**Work item**
Collect from the data below each line with "handle".

<<<<

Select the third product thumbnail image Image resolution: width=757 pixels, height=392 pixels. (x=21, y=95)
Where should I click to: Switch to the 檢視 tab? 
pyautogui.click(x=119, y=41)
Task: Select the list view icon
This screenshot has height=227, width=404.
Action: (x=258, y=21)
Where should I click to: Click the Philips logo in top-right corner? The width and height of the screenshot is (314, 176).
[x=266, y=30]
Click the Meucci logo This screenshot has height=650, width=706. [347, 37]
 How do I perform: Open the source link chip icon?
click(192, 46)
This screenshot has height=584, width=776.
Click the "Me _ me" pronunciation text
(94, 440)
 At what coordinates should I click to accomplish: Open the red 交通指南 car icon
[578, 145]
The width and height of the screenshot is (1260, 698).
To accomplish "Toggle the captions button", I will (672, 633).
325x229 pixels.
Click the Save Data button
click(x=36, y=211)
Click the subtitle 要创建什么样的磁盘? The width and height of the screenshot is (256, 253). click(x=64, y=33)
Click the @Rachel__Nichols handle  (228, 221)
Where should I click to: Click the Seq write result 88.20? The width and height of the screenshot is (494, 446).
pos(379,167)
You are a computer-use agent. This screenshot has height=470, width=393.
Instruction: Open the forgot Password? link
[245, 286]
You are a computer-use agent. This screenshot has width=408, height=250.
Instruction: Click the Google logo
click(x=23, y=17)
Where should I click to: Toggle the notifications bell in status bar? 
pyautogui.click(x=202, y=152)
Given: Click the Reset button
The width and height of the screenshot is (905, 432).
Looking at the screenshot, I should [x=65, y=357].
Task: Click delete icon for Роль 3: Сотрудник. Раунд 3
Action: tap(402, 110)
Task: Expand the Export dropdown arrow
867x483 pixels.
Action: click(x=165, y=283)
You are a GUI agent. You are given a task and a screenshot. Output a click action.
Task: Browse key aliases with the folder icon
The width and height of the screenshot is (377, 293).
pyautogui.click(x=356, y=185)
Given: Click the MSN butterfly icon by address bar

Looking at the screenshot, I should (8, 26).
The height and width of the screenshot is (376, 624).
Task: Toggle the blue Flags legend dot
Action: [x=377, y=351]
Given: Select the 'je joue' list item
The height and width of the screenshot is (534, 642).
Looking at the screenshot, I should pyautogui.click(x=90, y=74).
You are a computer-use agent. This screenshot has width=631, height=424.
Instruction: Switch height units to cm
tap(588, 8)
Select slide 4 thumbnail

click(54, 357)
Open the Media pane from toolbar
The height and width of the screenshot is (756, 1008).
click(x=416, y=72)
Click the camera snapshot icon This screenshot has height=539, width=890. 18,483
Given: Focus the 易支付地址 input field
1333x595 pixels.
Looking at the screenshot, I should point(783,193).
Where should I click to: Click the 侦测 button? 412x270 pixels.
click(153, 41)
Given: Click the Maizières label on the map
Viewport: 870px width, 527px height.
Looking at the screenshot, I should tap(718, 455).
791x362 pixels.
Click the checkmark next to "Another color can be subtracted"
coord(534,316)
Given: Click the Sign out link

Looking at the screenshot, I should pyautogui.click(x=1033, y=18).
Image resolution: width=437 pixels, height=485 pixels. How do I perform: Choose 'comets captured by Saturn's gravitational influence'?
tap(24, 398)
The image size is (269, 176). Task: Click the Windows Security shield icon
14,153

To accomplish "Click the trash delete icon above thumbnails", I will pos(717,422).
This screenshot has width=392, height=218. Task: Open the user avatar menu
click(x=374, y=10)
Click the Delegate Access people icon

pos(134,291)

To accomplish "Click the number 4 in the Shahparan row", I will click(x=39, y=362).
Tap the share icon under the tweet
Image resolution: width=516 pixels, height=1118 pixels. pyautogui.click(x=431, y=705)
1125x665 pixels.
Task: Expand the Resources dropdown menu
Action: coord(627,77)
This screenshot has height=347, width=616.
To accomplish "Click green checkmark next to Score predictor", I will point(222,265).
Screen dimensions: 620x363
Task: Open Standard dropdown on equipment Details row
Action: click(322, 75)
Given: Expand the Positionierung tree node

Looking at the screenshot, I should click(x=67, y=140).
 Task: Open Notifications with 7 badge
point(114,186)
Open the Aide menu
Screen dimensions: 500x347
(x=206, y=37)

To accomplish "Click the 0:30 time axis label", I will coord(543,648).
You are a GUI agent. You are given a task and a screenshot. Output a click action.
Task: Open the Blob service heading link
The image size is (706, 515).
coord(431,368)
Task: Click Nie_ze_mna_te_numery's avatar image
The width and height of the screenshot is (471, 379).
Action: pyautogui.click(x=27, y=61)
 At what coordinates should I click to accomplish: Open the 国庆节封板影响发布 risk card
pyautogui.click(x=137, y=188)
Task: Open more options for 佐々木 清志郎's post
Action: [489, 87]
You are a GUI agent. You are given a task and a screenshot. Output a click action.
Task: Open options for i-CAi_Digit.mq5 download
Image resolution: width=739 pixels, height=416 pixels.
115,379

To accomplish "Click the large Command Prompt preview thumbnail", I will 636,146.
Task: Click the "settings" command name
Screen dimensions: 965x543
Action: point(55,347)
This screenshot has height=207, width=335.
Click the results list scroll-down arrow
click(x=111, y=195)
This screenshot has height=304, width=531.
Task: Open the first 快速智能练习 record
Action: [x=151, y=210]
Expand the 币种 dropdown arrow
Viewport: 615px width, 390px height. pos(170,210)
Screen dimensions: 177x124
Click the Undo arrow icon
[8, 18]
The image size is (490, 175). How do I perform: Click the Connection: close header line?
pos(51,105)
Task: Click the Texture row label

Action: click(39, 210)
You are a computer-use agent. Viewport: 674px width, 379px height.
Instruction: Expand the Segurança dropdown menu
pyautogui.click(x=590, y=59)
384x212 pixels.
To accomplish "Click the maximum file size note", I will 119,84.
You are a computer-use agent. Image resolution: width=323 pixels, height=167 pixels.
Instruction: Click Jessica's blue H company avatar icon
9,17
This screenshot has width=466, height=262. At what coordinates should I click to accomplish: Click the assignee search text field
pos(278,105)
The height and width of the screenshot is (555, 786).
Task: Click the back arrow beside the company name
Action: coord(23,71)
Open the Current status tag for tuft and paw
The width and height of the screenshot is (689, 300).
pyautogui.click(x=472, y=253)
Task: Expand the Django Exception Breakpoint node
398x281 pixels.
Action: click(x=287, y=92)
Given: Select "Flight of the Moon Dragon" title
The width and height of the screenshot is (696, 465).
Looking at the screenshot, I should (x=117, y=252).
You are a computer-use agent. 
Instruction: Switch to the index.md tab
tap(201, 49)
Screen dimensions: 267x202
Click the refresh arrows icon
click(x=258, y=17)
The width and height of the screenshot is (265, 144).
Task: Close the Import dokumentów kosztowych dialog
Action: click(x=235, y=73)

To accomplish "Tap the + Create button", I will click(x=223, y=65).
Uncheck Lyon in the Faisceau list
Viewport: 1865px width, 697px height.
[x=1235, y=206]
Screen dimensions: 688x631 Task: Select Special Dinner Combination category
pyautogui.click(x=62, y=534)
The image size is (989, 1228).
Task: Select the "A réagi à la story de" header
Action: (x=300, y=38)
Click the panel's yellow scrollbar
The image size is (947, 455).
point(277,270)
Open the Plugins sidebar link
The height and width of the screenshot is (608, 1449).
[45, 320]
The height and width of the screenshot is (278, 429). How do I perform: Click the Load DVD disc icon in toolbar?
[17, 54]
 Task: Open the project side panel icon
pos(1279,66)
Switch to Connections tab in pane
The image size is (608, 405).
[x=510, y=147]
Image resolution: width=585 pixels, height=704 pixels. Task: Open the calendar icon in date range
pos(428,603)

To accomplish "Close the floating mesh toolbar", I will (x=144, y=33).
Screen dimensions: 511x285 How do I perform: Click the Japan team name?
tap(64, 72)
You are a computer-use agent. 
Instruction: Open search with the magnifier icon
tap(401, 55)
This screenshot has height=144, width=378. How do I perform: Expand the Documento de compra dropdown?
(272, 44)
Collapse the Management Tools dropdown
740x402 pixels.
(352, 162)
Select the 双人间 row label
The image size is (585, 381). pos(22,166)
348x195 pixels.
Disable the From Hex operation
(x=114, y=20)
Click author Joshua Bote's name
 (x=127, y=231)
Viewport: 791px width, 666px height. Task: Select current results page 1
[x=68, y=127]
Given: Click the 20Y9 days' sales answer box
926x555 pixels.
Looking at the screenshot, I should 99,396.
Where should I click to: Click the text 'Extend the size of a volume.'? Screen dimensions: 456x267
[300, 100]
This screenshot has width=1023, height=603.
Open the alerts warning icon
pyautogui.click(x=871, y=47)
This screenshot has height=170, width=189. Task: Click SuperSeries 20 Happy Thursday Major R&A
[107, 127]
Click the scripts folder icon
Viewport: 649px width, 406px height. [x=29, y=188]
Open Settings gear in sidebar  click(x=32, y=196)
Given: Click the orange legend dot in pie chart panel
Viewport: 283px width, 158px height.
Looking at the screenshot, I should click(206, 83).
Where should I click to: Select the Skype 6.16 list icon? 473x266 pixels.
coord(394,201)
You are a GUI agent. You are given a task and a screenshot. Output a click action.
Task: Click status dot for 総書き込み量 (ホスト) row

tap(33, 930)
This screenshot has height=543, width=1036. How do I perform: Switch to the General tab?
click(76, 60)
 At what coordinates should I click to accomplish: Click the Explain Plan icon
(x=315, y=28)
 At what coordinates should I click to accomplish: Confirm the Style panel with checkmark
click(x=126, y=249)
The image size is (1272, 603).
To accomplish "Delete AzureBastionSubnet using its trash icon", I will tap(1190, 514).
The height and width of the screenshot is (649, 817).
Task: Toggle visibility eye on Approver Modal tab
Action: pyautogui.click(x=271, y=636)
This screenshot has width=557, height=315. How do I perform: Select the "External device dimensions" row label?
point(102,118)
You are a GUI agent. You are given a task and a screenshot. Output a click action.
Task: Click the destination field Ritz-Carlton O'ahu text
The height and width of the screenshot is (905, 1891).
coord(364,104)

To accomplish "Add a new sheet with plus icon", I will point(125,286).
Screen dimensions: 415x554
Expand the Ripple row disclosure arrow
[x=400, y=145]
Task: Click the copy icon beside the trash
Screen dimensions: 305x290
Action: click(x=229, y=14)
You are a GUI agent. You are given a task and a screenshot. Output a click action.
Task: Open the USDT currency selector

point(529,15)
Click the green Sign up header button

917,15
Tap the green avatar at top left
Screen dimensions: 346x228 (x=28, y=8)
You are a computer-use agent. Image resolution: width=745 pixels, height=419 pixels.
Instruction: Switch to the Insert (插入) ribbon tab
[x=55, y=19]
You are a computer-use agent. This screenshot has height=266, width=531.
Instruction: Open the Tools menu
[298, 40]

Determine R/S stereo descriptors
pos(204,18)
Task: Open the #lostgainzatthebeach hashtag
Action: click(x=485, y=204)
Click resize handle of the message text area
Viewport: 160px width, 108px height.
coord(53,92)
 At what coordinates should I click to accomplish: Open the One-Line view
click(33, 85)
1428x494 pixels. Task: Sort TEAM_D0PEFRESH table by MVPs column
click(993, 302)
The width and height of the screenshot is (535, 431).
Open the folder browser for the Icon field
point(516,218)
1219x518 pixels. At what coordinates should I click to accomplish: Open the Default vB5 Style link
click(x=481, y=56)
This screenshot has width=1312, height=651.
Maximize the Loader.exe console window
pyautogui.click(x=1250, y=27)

>>>>

**The completed task**
Click the @Rachel__Nichols handle  (228, 221)
Click resize handle of the message text area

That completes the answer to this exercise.